• [RECORDS SUPPLIED]:
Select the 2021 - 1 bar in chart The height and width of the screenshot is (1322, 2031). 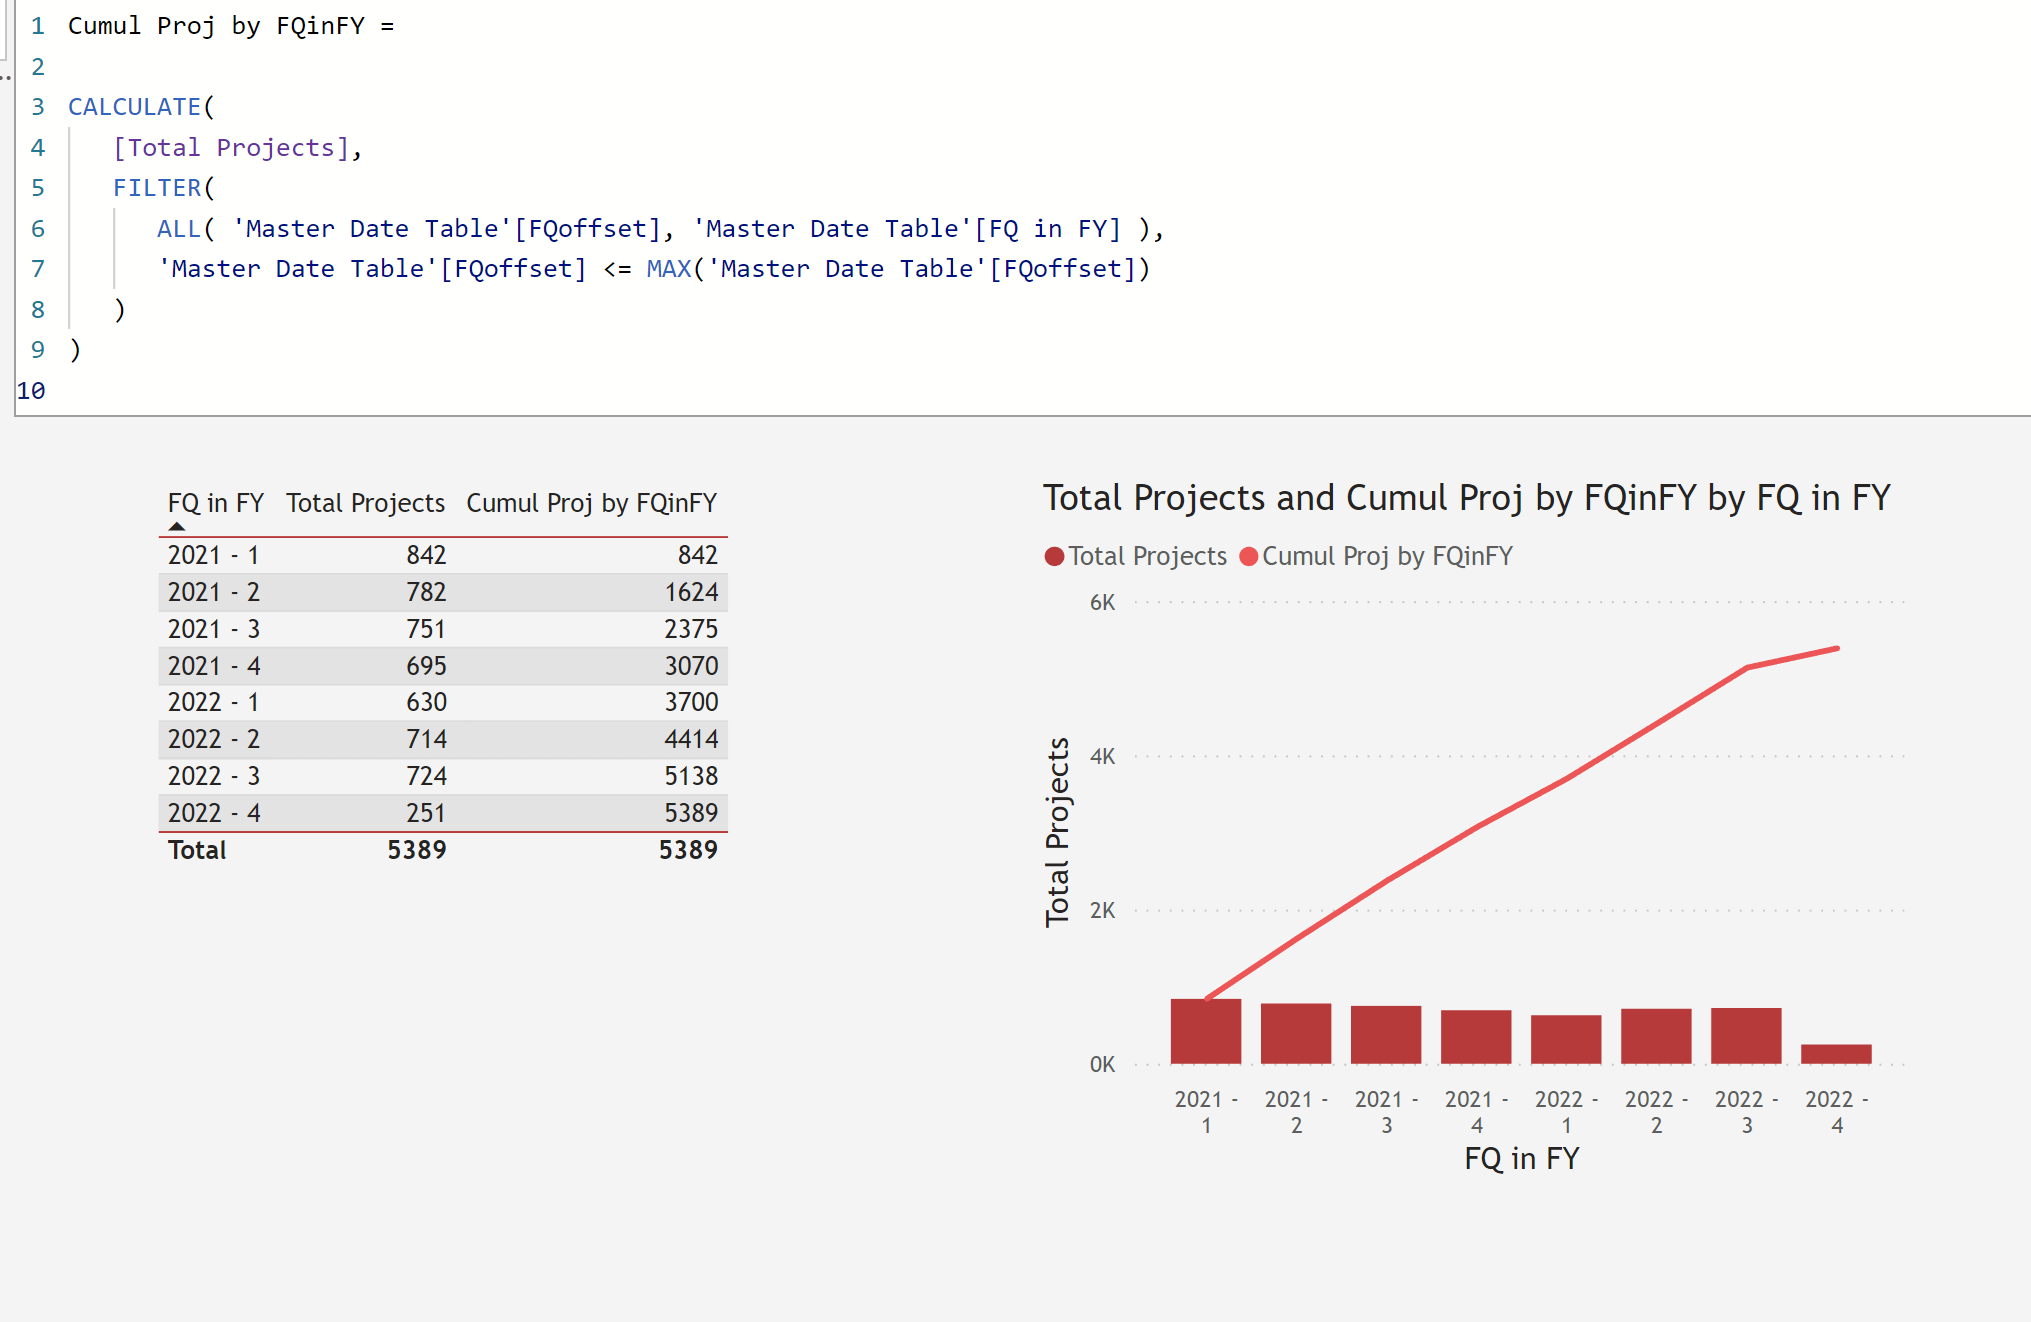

...

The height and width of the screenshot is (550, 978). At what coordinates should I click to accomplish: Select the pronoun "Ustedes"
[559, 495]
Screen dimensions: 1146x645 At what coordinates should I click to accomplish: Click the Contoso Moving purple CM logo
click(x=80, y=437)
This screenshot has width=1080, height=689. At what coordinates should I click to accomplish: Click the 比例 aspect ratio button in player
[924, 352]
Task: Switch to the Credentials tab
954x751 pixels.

• [YOUR ASSIGNMENT]: Look above for the line with "This screenshot has" and the line with "954x751 pixels.". Retype those two lines and every line between them exactly, adding nothing.

• [EXERCISE RESULT]:
This screenshot has width=1080, height=689. At what coordinates should I click to accomplish: Click the 比例 aspect ratio button in player
[924, 352]
Task: Switch to the Credentials tab
954x751 pixels.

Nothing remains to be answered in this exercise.